Excerpted passage:
+===+

Methane burns at 1200k without any spark or ignition.
But why is this so?Why so high temperature?
Isn't it that when there is the right proportion of methane and oxygen, combustion will occur with a small energy needed?
Or is it because of high activation energy?
 

Answers and Replies

  • #2
901
3
methane reacting with oxygen is thermodynamically favorable at essentially all temperatures.

That's because according to the constant temperature (which is a very nice approximation) free energy equation, dG = dH - TdS, dG will ALWAYS be negative: the binding energy of methane + oxygen is higher (less negative) than the binding energy of the products water and carbon dioxide, so dH is negative, and dS is always positive because the equation

CH4 + 2 O2 -> CO2 + 2 H2O has molecules with more degrees of freedom on the right hand side than on the left hand side.

To make it quantitative, you look up numbers on a thermodynamic data chart.

However, thermodynamically favorable =/= actually happens because to actually happen, the activation energy must be overcome. There's 2 ways to do it. One is to apply a small amount of energy in a tiny place so that the energy density is very high, such as with a spark plug, and a reaction occurs at that point, and the energy released by the reaction causes a chain reaction. Or you can just raise the temperature of everything.

+===+

Material supplied:
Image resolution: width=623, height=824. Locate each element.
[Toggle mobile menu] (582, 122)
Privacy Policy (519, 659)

+===+

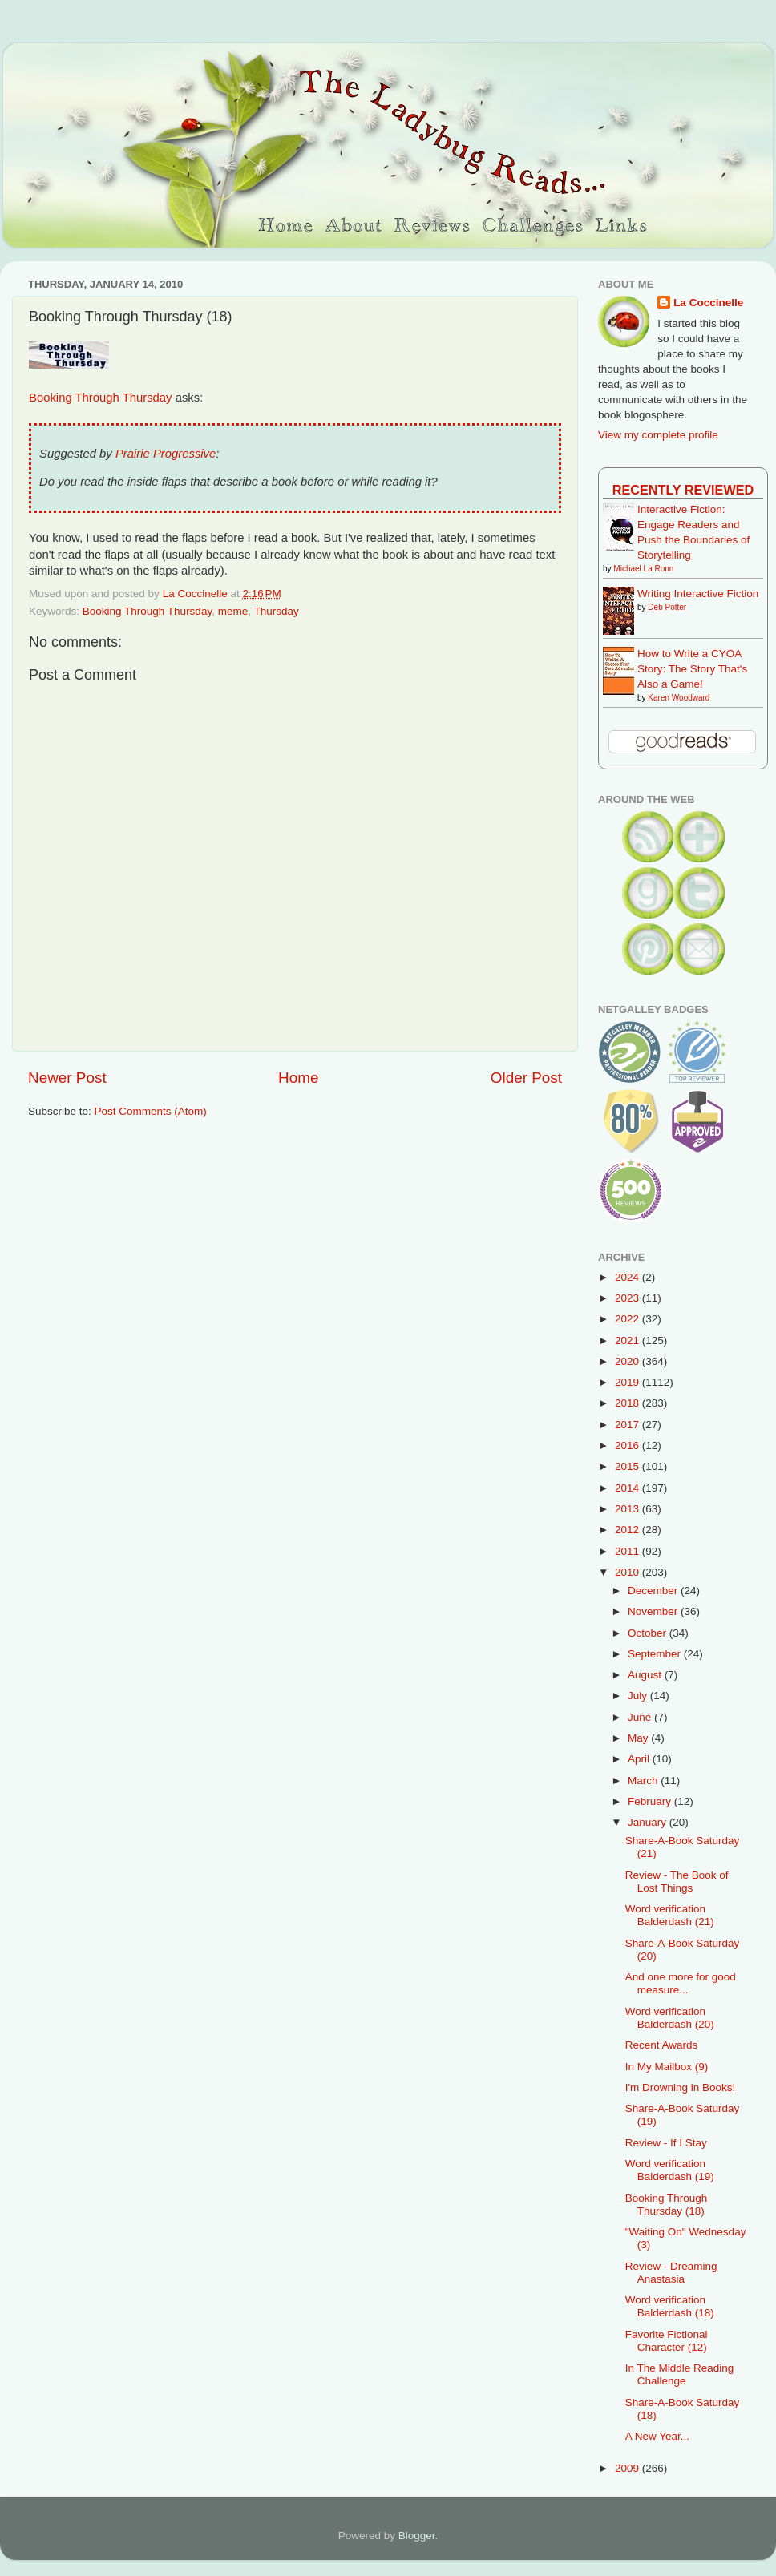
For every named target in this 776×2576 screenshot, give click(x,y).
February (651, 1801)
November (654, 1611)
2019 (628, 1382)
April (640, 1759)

+===+

Copy the whole methane ignition thread verbatim. Rely solely on the methane ignition thread, not on the records.

Answer to this problem:
Methane burns at 1200k without any spark or ignition.
But why is this so?Why so high temperature?
Isn't it that when there is the right proportion of methane and oxygen, combustion will occur with a small energy needed?
Or is it because of high activation energy?
 

Answers and Replies

  • #2
901
3
methane reacting with oxygen is thermodynamically favorable at essentially all temperatures.

That's because according to the constant temperature (which is a very nice approximation) free energy equation, dG = dH - TdS, dG will ALWAYS be negative: the binding energy of methane + oxygen is higher (less negative) than the binding energy of the products water and carbon dioxide, so dH is negative, and dS is always positive because the equation

CH4 + 2 O2 -> CO2 + 2 H2O has molecules with more degrees of freedom on the right hand side than on the left hand side.

To make it quantitative, you look up numbers on a thermodynamic data chart.

However, thermodynamically favorable =/= actually happens because to actually happen, the activation energy must be overcome. There's 2 ways to do it. One is to apply a small amount of energy in a tiny place so that the energy density is very high, such as with a spark plug, and a reaction occurs at that point, and the energy released by the reaction causes a chain reaction. Or you can just raise the temperature of everything.